One-third of the income the trust generates will be earmarked for Lakewood, she added.
"We'll be getting distributions from the income of that [charitable trust] into perpetuity, which is mind boggling. It's hard to even grasp what that means," Kelley said.
Congregants are continuing to pray, asking for wisdom as they decide how to use the resources now at their disposal.
They'll also be looking for ways to honor the memory of the two deceased donors and to better serve the community.
"Our mission is 'expanding the light of Christ,' so we want to be really intentional about about doing that with these funds that are freed up," Kelley said.
Lakewood is a neighborhood church, three-tenths of a mile or so from McCain Boulevard; it's easy to miss it if you're not looking for it.
"We're not a big 'First Methodist'-type church that's on the highway or on the main drag.
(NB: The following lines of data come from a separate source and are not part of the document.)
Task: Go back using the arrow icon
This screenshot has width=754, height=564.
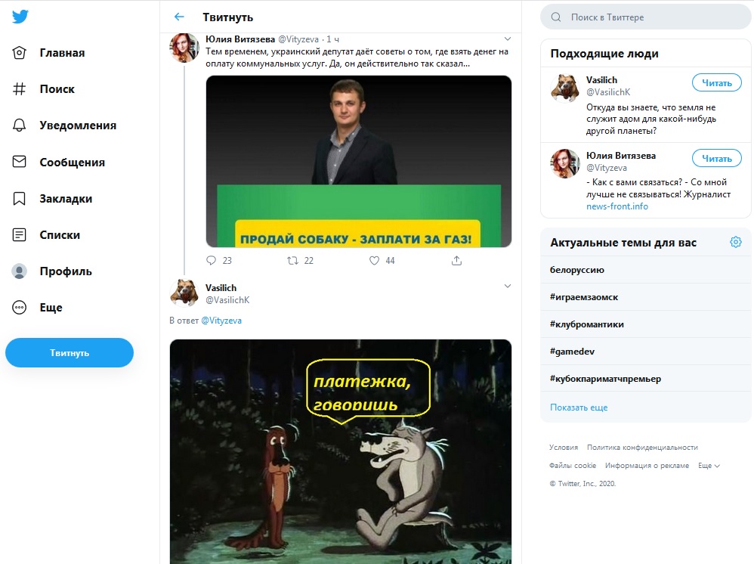Action: pos(179,17)
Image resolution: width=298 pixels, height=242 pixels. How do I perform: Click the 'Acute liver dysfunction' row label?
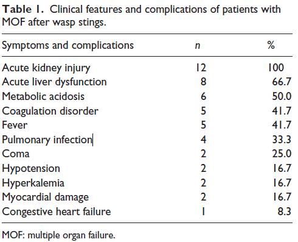pos(54,82)
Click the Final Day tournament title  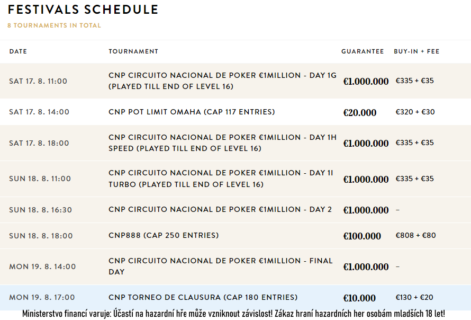click(220, 266)
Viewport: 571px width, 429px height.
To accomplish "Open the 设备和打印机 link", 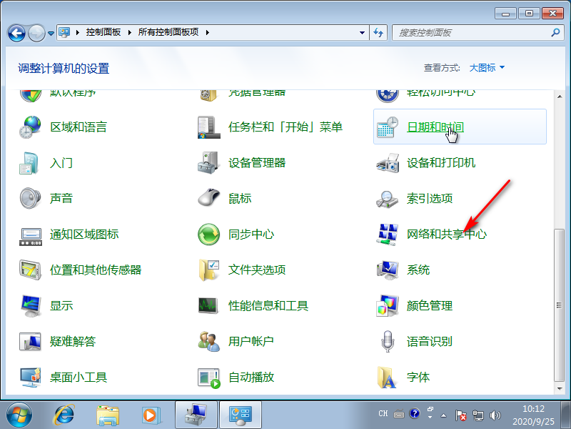I will (440, 163).
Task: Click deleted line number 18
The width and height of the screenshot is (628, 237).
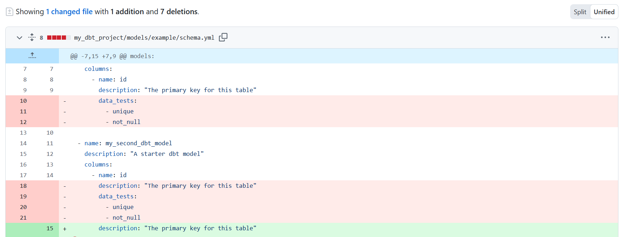Action: (x=23, y=186)
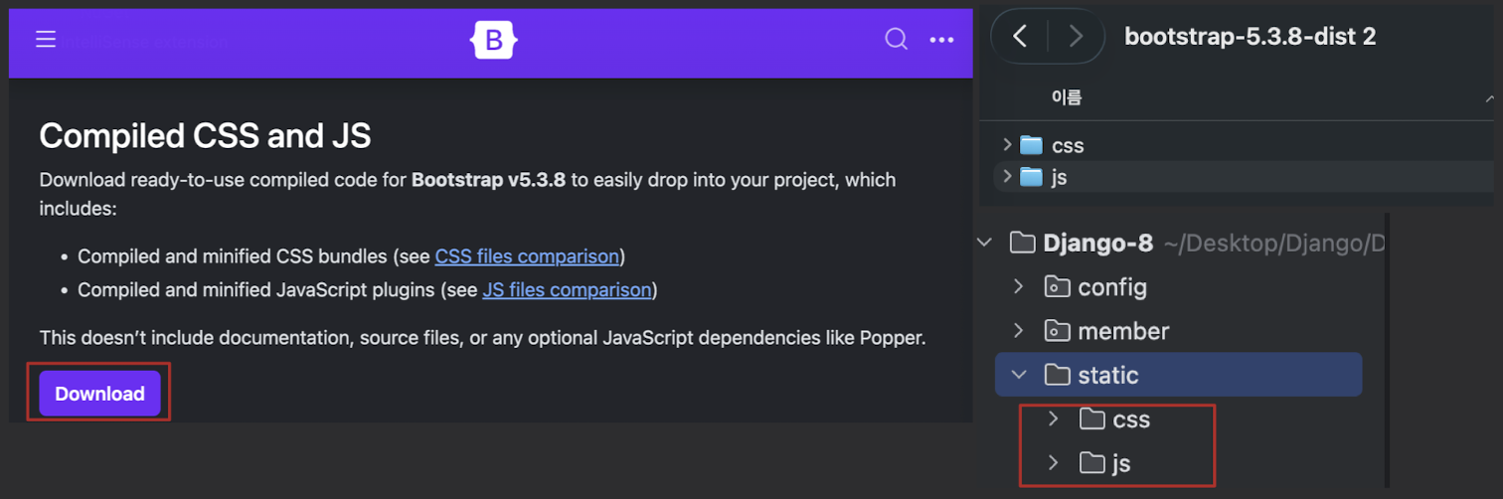Open the Bootstrap docs search
This screenshot has width=1503, height=499.
[x=896, y=40]

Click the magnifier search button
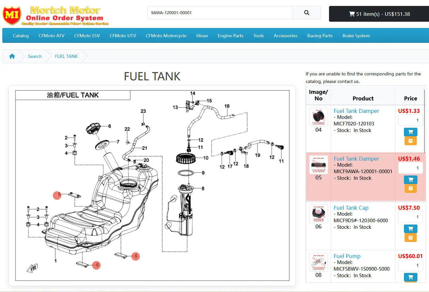[x=307, y=13]
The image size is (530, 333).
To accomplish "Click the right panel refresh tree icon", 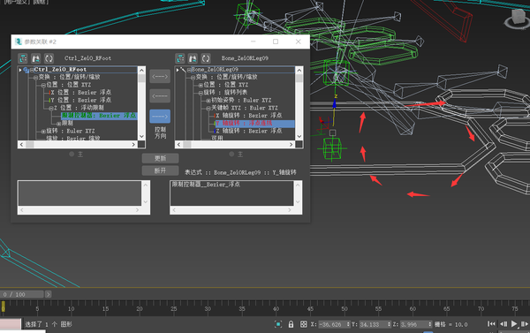I will point(206,58).
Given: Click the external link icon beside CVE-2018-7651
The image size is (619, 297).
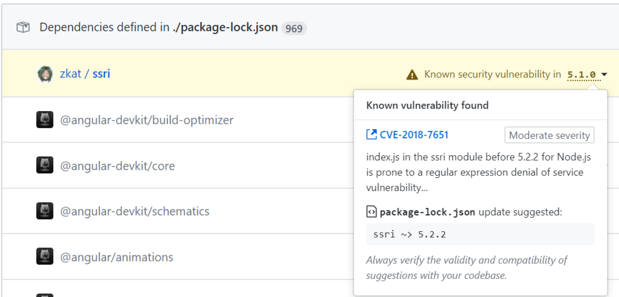Looking at the screenshot, I should pyautogui.click(x=371, y=135).

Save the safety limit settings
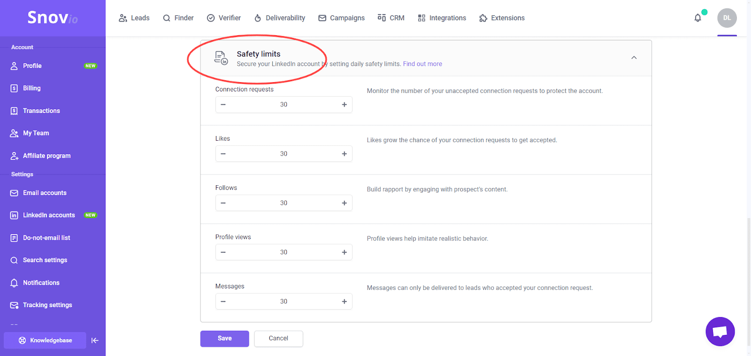pyautogui.click(x=224, y=339)
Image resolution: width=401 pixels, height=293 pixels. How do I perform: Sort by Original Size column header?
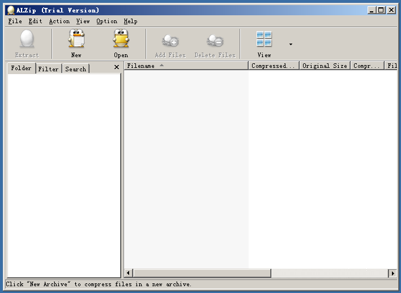(x=325, y=66)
You kind of have to know that we're back here," Godwin said.
Although some congregations have opted to sever ties with the denomination, Lakewood has never wavered.
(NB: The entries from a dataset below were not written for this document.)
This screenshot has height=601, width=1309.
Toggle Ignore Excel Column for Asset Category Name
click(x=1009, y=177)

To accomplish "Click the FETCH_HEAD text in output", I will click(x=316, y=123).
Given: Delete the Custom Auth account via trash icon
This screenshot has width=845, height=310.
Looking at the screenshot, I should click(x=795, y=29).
"We're committed to United Methodism," Kelley said.
Founded in 1955, Lakewood flourished for decades. But, like many other congregations, its numbers have fallen somewhat as the nation's population ages and churchgoing rates decline.
Between 2000 and 2020, median attendance at the nation's churches fell more than 50% -- from 137 to 65, according to the Hartford Institute for Religion Research's 2020 Faith Communities Today survey.
At Lakewood, the decline was less dramatic, with average Sunday attendance dropping from 530 in 2004 to 399 in 2019.
When covid hit, however, the bottom fell out. Average attendance in 2021 was 198. Since then, the trajectory has been encouraging, with in-person attendance of 223 in 2022 and 261 through the first eight months of 2023. When online attendance is included, that figure rises to almost 300.
Of the state's roughly 500 United Methodist congregations, it's probably one of the 10 or 15 largest.
"We're not quite back to where we were, but there's an excitement in our church that I have not ever seen in my lifetime going on right now," Godwin said. "We're all hopeful that many people will be led to come try us out and to join and be a part of our membership and our family."
Over the years, Lakewood has been involved in a number of efforts to aid the less fortunate. It helps feed the hungry, cooking meals for the homeless, donating groceries to the Gardner Food Pantry, distributing backpacks of food to school-aged children and raising funds for the Arkansas Rice Depot.
As a participant in Family Promise, it has provided temporary housing for homeless families. It also helped launch the Ozark Mission Project, a summer camp for teens who want to serve Arkansans with physical or financial challenges.
Some members were skeptical that a David-sized congregation could conquer a Goliath-sized debt.
"I prayed [and] gave, but it just seemed insurmountable," Kehler said.
Ultimately, she said, people's prayers were answered.
"We were faithful, and there must have been enough who believed," she said. "You know, faith the size of a mustard seed, they say, is all it takes."